═══ EXCERPTED RECORDS

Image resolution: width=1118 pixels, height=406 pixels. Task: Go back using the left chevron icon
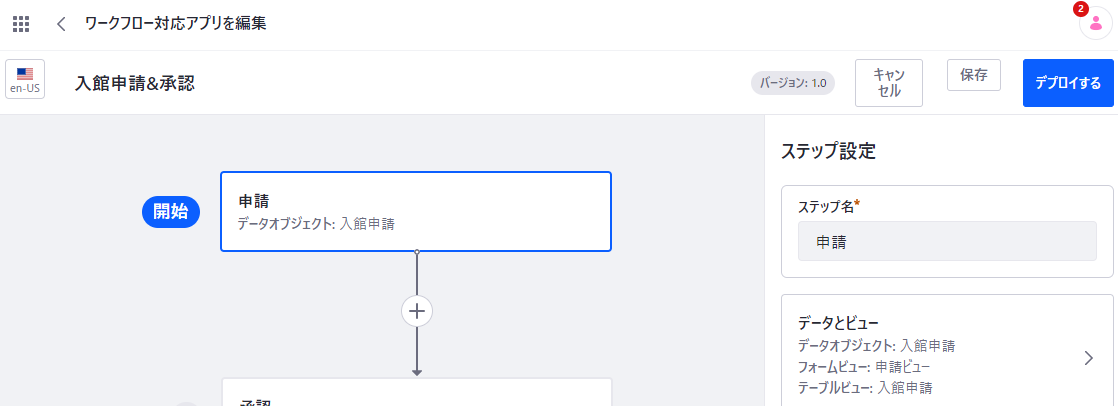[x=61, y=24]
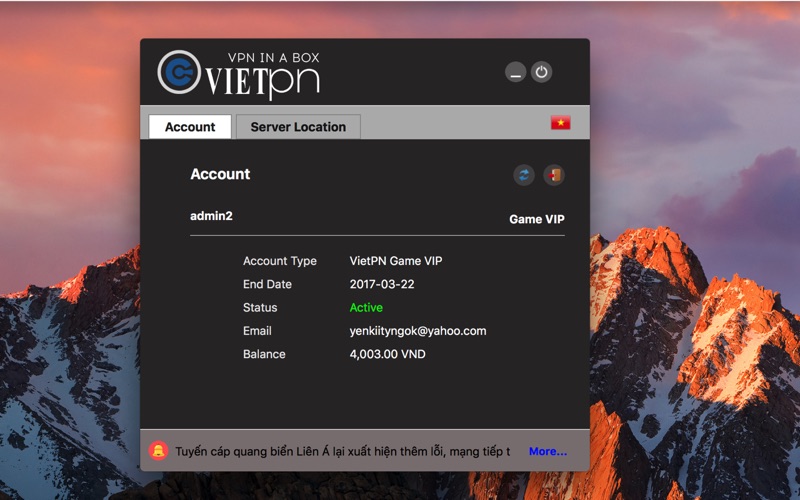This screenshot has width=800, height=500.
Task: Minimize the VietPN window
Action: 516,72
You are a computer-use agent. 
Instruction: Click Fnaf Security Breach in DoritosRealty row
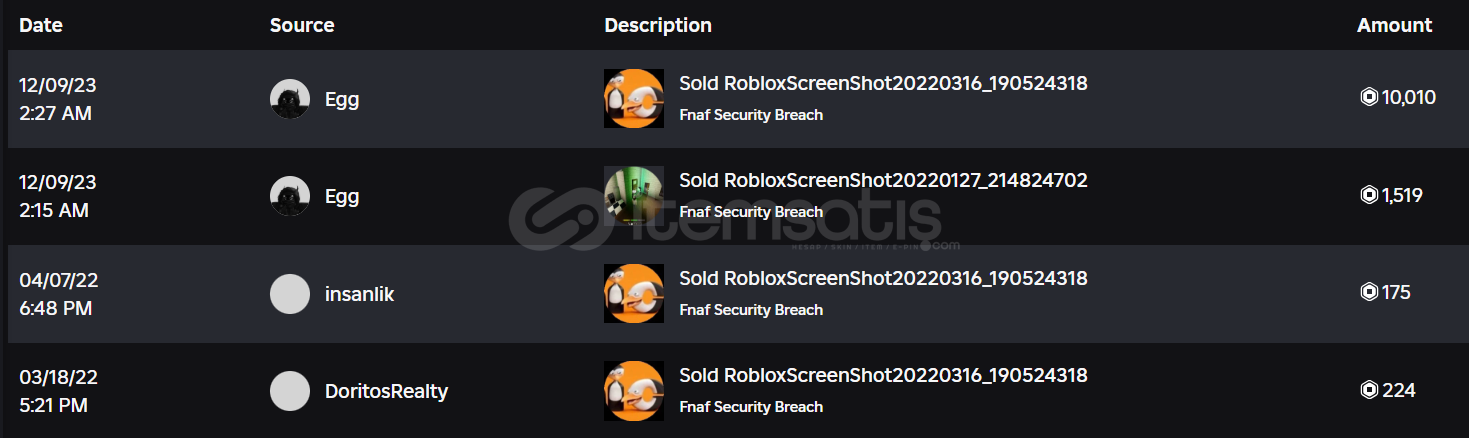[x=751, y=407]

══════
═══ EXCERPTED RECORDS

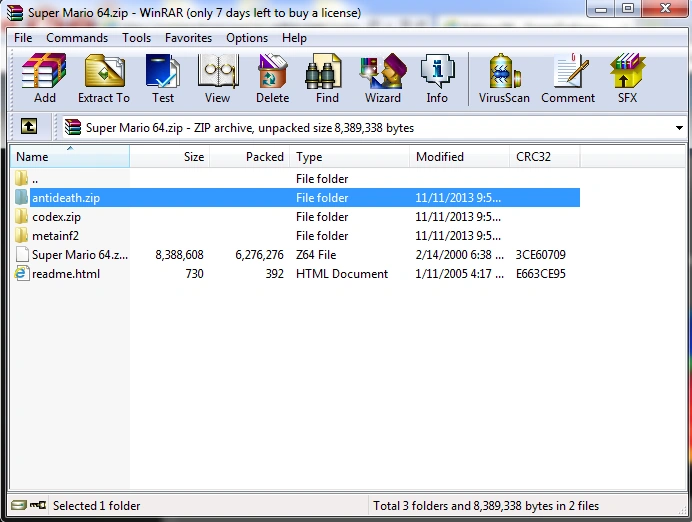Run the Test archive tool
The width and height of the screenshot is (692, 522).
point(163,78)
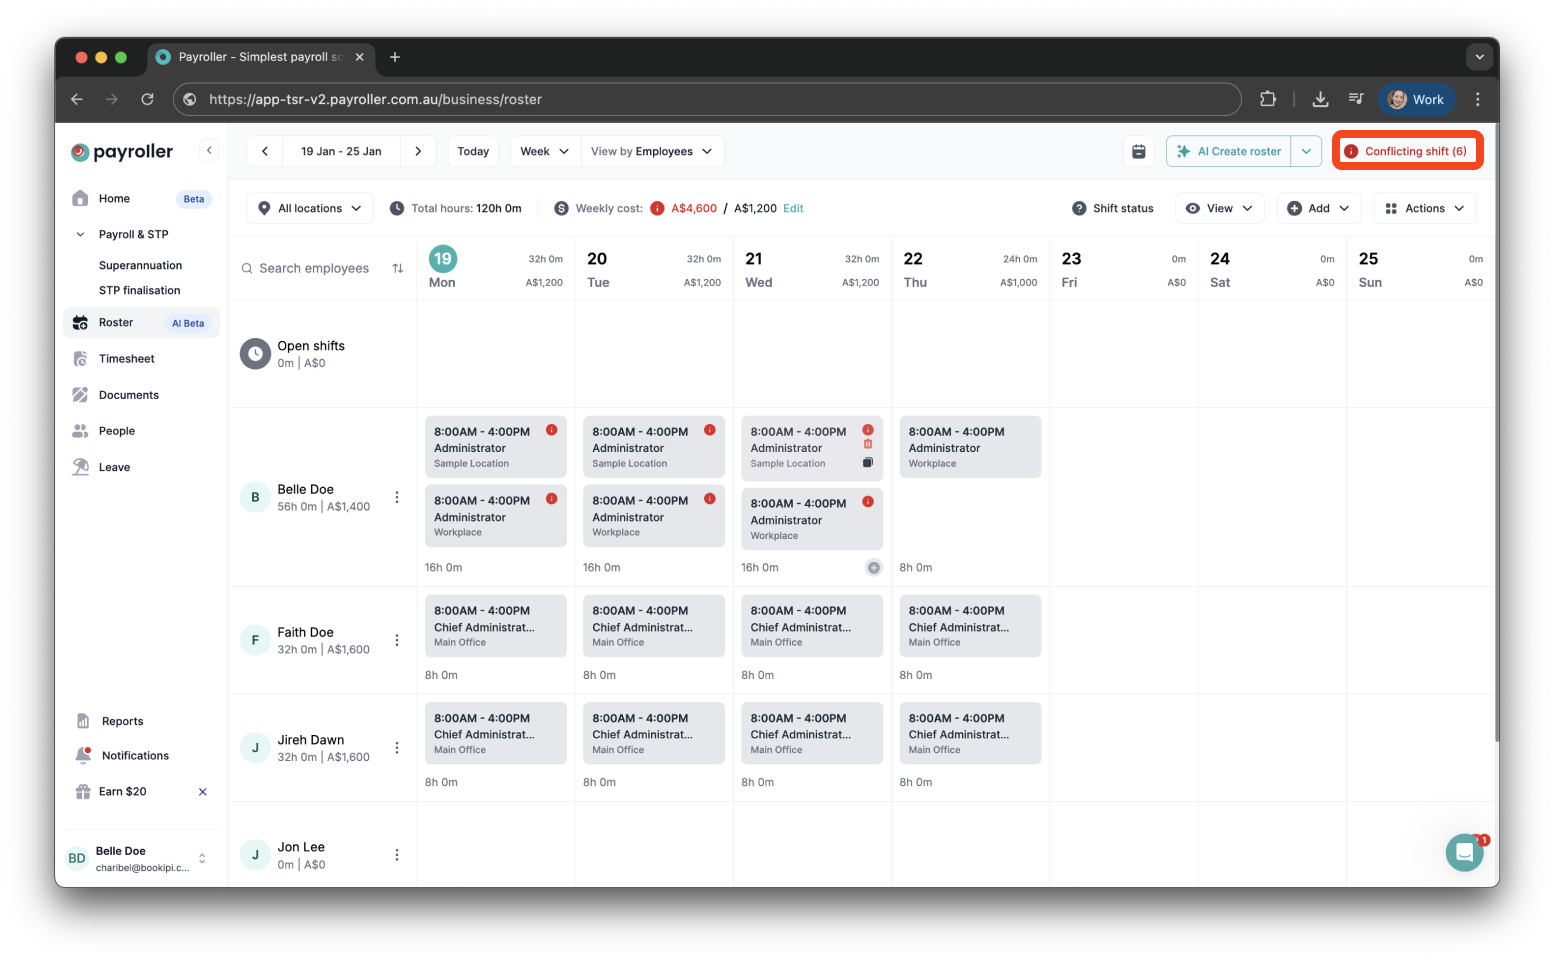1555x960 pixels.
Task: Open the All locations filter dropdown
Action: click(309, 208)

══════

> [TRY IT]: Transcribe, exactly and without pictures, everything in the data from the line with "Image resolution: width=1118" down to the line with "You are a computer-use agent.", both included.

> [SOLVED PROBLEM]:
Image resolution: width=1118 pixels, height=406 pixels. Task: Go back using the left chevron icon
[x=61, y=24]
This screenshot has width=800, height=500.
Task: Minimize the VietPN window
Action: 516,72
You are a computer-use agent. 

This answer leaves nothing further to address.